Presenter Sophie Raworth worked closely with BBC producer Felicity Baker for a year, without realising that Baker had a stammer, a fact that came up during the documentary I Can’t Say My Name: Stammering in the Spotlight. Baker said: “I’ve spent my whole life trying to hide it. Now I’m discovering that I’m not alone and I’m not the only one who struggles to say their name.”
Stammering, a surprisingly common neurological condition, looks nightmarish, especially as pointed out by sufferer Welsh Rugby international, Mark Jones, “The stuttering fool” has a long comedic history. President Joe Biden was shown describing his own stutter: “That feeling of panic you get, and then anger.” Sir Michael Palin, who drew on his father’s stammer for his character in the 1988 film A Fish Called Wanda, and now fronts the Michael Palin Centre for Stammering, recalled how, back then, it felt unkind to draw attention to it.
Among those with stammers who Baker met, there was art student Grace (“I’m not dumb, trust me”) and the rapper Big Heath, who was liberated by music: “I’m going to rap because I can’t talk.” At the end of the documentary, Baker, who’s had lifelong difficulties pronouncing her name, said it on camera. This was an enlightening documentary that communicated its message about communication difficulties with empathy and respect.
If you want to feel old (and I’m talking Methuselah-levels of ancient) then check in on PRU, a comedy pilot about pupil referral units, which is a collaboration between BBC Three and Fully Focused, a youth-driven production company that supports under-represented talent.
PRU, written by Alex Tenenbaum and Nathaniel Stevens, directed by Teddy Nygh, has already been commissioned for more episodes and you can see why.

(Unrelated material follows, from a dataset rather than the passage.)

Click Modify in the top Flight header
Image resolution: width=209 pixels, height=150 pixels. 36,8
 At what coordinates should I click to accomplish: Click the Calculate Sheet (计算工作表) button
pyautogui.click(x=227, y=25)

It’s as feral and mischievous as the young characters it portrays. The PRU-miscreants, Hanna (Bafta-nominated Kosar Ali from the film Rocks), Jaeden (Michael Boahen), Belle (Pia Somersby) and Halil (Jaye Ersavas), have charm to burn. They shamelessly wind up the long-suffering adults, including Kerry Godliman (After Life) and Tom Moutchi (Famalam; The Hustle): “Sir, give me one of them rollies.”
PRU is all about wild teenage energy – that heady cocktail of defiance and vulnerability – and inventively uses music, mainly grime, to create mood (a chair flies through the air to Coming In The Air Tonight). It’s 21st century Grange Hill meets Top Boy meets Bad Education. Is it too “young” for you? Maybe, maybe not. There were times I was confusedly cocking my ear-trumpet at the street dialogue, but I still enjoyed it. Go on, live a little, take a look.